• [What is asked]: Can you gather and copy every line in the items below that contains the word "size"?

## START

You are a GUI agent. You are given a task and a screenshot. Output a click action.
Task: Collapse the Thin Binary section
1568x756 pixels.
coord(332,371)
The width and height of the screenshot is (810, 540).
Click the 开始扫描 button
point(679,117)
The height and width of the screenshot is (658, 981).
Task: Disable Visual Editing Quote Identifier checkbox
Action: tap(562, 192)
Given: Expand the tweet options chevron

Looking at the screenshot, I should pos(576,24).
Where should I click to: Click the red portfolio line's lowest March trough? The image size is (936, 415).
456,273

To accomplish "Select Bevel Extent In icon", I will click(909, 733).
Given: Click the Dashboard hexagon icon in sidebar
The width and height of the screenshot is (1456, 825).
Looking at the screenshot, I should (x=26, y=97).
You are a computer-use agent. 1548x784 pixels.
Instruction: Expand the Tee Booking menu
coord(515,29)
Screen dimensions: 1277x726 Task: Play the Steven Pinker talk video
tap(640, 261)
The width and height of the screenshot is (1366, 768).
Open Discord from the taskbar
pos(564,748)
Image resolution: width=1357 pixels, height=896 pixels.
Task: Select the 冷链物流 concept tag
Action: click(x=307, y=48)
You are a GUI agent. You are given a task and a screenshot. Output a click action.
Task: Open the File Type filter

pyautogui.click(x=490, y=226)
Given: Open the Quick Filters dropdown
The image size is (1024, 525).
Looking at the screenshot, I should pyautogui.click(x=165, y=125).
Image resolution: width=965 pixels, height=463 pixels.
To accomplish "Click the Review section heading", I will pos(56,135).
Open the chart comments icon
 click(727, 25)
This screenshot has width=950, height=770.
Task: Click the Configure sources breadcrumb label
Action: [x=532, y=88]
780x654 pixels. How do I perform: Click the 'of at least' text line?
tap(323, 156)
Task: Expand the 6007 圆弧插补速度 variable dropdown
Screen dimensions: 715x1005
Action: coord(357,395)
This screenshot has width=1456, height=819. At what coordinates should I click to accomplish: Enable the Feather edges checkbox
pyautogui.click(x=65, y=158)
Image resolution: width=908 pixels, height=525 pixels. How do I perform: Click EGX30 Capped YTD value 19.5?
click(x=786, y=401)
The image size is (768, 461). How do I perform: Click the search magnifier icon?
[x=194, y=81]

## END

• [Answer to the task]:
Where should I click to: Click the red portfolio line's lowest March trough? The image size is (936, 415).
The image size is (1024, 525).
The image size is (768, 461). How do I perform: Click the search magnifier icon?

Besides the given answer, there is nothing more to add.